Notes from the Field / November 2007

Helen Tichen BeethHosted by the Dutch chapter of the Center for Human Emergence (CHE), organised by Peter Merry, Anita Floris and Anne-Marie Voorhoeve, with participants from the Netherlands, Belgium, Iceland, Israel, the UK, USA, and Switzerland. We were sorry that our spiritual father, Don Beck, was prevented from attending by a vicious bout of flu. But we did him proud by going ahead without him, creating a buzzing and blooming learning environment that never wavered in intensity.

The Dutch Human Emergence family knows more than most about collective, Integral Leadership. They are quite a small core team of individuals working together in different combinations inside different teams and communities, bringing spiritual depth and integral awareness into different spheres of public and civic life (for more details, see their website: http://www.humanemergence.org/netherlands_uk.html).

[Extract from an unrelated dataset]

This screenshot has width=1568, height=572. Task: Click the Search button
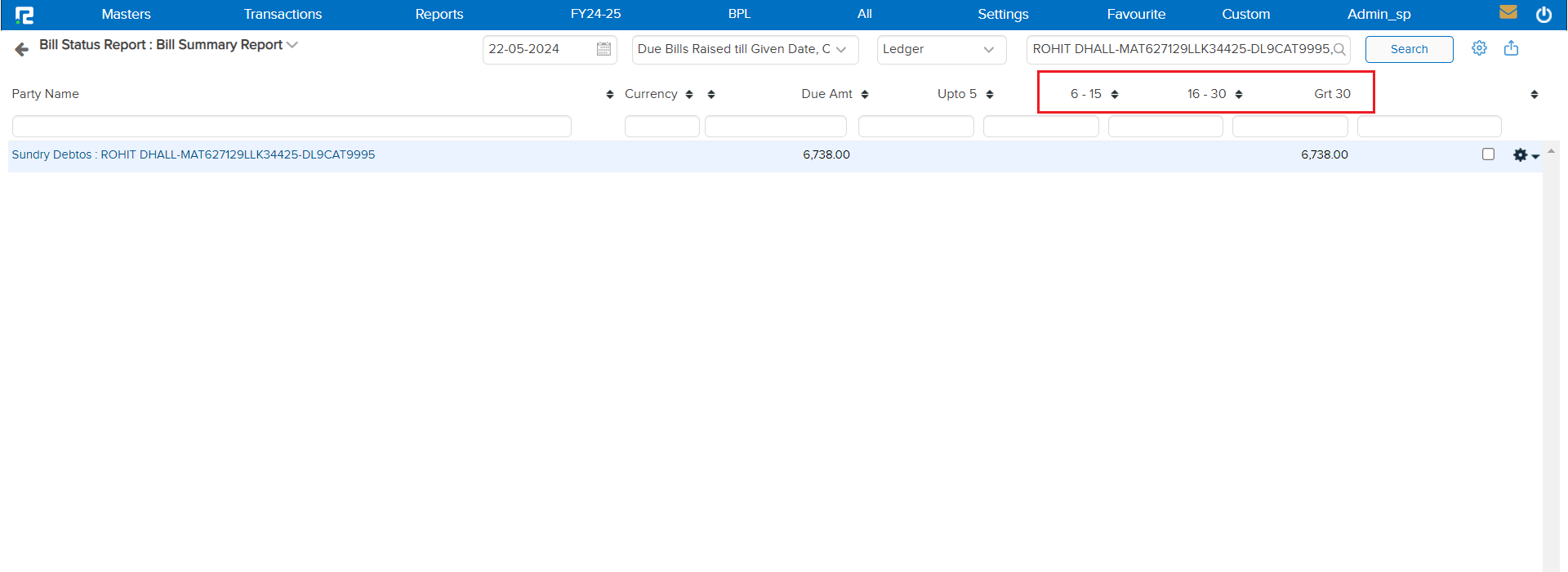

This three-day event was a balance between plenary sessions and self-organising open-space breakout groups, with plenty of space in between for networking and intense one-on-one bonding and collaboration.

The plenary sessions really showed how Spiral Dynamics and integral practice are gaining ground in mainstream Dutch and European society, with speakers and facilitators from IBM, the Dutch Police Academy, the European Commission, and the Dutch Ministry of Housing, Spatial Planning and the Environment. On the first evening we had an interactive world café to explore the meaning of European citizenship. Elza Maalouf showed up by Skype to share what’s cooking in Palestine – with Neri Bar-On, present with us in Holland, to fill us in on the Israeli perspective. All topped off by a Saturday-night bop-till-you-drop with a difference: an eight-zone experiential journey around the quadrants guided by an integral dance master.

The parallel sessions were so mouth-watering that I yearned to split myself three or four ways so I could attend them all. Participants stepped up to ask for thinking partners to help them crack the challenges at their learning edge:

In case it’s not clear what these have to do with leadership, let’s take a closer look at the meshworking project with Millenium Development Goal 5. The project is part of the Dutch government’s drive to mobilise its country’s contribution to the Millenium Development Goals. In this instance, it is supporting a groundbreaking approach to public/private partnership which we can hope will be a prototype for other such complex projects throughout the world in future. The CHE itself has the leadership role here, initiating and supporting the project organisation in the form of a “meshwork” of the 20 participating organisations (spanning the spectrum of the maternal health sector). Where a network exists to enhance its individual members, what is primary then becomes the collective purpose. Creating an effective meshwork involves aligning the parts to their collective purpose. The meshwork can be said to be the “organising form of life force in its turquoise manifestation” (to quote Peter Merry).

The CHE team is facilitating the contribution of each participating organisation from an evolutionary perspective. So far, the work has been to lead the participants step by step through Otto Scharmer’s U process to surface the collective purpose:http://www.change-management-toolbook.com/tools/sy_05.html.

This kind of deep collective inquiry is already working its developmental magic on the consciousness of the participants, helping them to break free from their individual perspective and move towards an overarching set of principles from which can be born initiatives that are resilient, interconnected and vitalising.

The pattern that emerged for me throughout the Confab was that each of these real and inspiring case studies was born from an act of individual vision and leadership. Men and women coming up against the edge of meaning in their lives and stepping out into the emergent void to become someone unknown in their known—and often threatening and hostile—environment. Not all of them are ‘leaders’ in the traditional sense of ‘CEOs’ and top managers. But each one has dared to embody and enact the new world they envision, with the courage to face the incomprehension and fear of their communities and provide a vision and a compelling experience for those they seek to persuade to step with them into the unknown.

It’s always a thrill to congregate with a group of peer spirits. Coming together with some of the shakers and movers at the leading edge of human emergence in one of the world’s most advanced democracies—as well as a number of players on the global stage—was nothing short of breathtaking. I came away intensely stimulated and exhausted, but above all open-hearted and full of hope.

Helen Tichen Beeth is a professional linguist, mother and full-time evolutionary agent, consciously living and working in Brussels, Belgium.